El Nino is expected to cause further disruptions to rainfall patterns this year
Progress of monsoon, as shown in a map released by India Meteorological Department (IMD)
The deep depression over the Arabian Sea that intensified into cyclonic storm Ashobaa is expected to further develop into a super cyclonic storm. The cyclone is expected to make a landfall in Oman’s east coast.
Even as the storm has moved away from the India’s west coast, heavy winds and isolated showers have been reported in parts of Gujarat, Konkan region of Goa and Karnataka. While the depression has brought rainfall in some regions, its impact on the southwest monsoon winds has delayed the advance of India’s monsoon.
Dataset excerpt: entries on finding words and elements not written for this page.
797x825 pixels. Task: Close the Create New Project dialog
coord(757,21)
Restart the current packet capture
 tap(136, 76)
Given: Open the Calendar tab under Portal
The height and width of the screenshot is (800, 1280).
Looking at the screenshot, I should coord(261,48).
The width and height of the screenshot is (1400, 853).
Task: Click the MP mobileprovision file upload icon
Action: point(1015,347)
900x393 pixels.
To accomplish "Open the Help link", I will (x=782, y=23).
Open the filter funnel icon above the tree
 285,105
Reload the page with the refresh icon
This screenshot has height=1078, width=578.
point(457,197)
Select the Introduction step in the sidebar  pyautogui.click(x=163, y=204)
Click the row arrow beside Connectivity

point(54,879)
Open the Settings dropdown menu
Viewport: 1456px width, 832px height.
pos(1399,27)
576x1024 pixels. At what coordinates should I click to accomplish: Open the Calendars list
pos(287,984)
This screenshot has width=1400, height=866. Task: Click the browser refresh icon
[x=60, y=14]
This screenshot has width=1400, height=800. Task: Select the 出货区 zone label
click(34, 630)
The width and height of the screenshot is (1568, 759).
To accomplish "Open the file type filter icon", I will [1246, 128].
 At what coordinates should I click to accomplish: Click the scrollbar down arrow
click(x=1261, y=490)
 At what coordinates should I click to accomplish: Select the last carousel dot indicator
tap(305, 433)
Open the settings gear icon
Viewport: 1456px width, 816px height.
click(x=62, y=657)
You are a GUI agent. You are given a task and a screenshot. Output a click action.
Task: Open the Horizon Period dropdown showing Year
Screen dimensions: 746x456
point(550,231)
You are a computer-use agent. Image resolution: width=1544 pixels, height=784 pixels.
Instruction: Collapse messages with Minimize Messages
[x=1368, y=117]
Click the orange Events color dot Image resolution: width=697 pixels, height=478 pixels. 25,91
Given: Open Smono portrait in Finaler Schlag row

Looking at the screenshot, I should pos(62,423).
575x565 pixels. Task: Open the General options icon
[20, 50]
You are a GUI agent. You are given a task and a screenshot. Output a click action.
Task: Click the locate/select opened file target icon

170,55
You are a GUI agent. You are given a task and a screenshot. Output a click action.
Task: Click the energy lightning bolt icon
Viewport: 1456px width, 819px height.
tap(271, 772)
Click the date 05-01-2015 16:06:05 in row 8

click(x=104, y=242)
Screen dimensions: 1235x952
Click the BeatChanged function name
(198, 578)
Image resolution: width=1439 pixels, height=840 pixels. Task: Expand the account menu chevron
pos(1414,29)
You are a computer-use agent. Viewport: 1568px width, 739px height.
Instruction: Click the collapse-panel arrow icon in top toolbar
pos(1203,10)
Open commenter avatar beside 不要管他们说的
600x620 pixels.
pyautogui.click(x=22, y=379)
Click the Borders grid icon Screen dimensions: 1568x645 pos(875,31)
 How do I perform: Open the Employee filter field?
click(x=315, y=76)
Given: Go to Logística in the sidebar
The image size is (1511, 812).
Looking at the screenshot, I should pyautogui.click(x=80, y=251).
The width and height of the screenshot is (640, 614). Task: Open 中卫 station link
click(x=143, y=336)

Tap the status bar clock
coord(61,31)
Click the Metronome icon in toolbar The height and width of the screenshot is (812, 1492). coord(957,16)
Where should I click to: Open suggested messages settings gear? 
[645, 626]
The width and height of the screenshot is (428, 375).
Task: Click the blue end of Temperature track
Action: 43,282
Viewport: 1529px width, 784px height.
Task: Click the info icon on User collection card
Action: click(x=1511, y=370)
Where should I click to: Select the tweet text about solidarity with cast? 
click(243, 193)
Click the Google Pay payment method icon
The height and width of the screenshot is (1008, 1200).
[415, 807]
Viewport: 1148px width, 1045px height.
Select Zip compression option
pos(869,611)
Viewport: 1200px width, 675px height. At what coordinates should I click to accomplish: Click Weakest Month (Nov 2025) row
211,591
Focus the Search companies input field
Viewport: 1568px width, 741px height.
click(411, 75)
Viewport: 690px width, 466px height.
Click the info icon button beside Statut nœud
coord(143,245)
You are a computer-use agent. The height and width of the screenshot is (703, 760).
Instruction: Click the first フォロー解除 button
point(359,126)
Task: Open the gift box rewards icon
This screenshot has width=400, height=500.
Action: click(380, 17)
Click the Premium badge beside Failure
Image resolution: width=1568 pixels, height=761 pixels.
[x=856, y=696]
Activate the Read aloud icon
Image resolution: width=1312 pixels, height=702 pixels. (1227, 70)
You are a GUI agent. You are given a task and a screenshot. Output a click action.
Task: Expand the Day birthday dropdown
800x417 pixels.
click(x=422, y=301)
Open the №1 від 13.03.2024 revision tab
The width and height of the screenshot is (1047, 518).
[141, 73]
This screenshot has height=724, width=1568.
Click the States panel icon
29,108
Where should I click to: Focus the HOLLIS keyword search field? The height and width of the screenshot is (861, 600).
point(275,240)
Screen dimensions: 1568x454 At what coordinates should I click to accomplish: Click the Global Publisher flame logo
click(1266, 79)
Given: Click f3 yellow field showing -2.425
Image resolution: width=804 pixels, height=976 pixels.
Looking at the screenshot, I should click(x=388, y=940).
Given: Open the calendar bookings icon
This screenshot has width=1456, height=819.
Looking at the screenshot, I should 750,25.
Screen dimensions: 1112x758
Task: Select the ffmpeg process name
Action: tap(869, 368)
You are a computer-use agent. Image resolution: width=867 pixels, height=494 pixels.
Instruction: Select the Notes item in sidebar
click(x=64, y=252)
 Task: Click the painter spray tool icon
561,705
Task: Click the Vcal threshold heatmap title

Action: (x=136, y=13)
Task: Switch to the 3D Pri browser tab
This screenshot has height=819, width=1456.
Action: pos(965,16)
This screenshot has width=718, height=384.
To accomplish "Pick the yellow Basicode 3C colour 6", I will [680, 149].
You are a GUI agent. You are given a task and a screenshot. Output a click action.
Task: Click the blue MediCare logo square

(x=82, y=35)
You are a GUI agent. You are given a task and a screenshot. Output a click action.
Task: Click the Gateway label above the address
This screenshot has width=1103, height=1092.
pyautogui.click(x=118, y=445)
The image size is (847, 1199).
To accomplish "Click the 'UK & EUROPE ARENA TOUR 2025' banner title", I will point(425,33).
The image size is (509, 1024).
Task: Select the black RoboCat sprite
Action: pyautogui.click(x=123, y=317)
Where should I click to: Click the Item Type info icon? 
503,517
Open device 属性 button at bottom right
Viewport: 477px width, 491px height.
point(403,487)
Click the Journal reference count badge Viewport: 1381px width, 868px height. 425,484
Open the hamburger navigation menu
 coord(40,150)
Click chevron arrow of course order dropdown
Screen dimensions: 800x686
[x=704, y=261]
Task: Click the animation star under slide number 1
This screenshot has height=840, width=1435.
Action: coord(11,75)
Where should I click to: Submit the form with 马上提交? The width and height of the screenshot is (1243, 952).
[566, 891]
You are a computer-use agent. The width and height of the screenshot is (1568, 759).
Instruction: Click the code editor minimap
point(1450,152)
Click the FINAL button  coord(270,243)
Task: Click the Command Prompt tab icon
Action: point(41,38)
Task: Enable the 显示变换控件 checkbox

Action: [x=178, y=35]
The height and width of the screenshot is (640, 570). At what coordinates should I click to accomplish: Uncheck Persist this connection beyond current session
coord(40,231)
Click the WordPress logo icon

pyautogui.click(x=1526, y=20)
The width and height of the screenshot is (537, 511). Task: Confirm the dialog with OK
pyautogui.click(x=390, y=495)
Traditionally, as lands in north and central India heat up, a low pressure area is formed over these regions. Moisture-rich winds from the Indian Ocean then sweep across the subcontinent to fill the low-pressure void. It is these winds that form the cloud cover and usher in the monsoon. This year, unseasonal rains have delayed the formation of the low pressure system over north and central India and the advance of moisture-laden winds from the Indian Ocean.
What causes disruption?
While Kerala’s monsoon onset was delayed by a few days and hit the state on June 5, the Ashobaa cyclonic depression over the Arabian Sea has disrupted the normal flow of the southwest monsoon winds. Therefore, the southwest monsoon winds have now turned towards the north and the west after entering the Southern Peninsula. The southwest monsoon winds have entered east and northeast India and have been active over the last 48 hours. Heavy rains have already been reported in Arunachal Pradesh, Assam and Meghalaya.
Latest satellite images show convective or rain creating clouds off the southwestern coast and over the northeastern region. Despite the delays, Brahma Prakash Yadav, scientist at India Meteorological Department (IMD) is optimistic about the progression of the rain clouds. “The delays we have seen are nothing major, the cyclonic depression is bound to have some impact but this is not very large. We expect the monsoon to get back to normal within a day or two once cyclone Ashobaa achieves landfall and wind disturbances abate,” he says.
El Niño fears remain
The monsoon has already suffered a setback with the confirmation and subsequent intensification of El Niño. This year, the El Niño pattern might even be reminiscent of the 1997-98 event which is the strongest El Niño recorded. In its recent forecast, IMD had said that there was a well-established El Nino this year. The weather agency had also revised the forecast for the Indian monsoon down from 93 per cent to 88 per cent (±4 per cent), sparking fears of deficient rainfall over the mainland.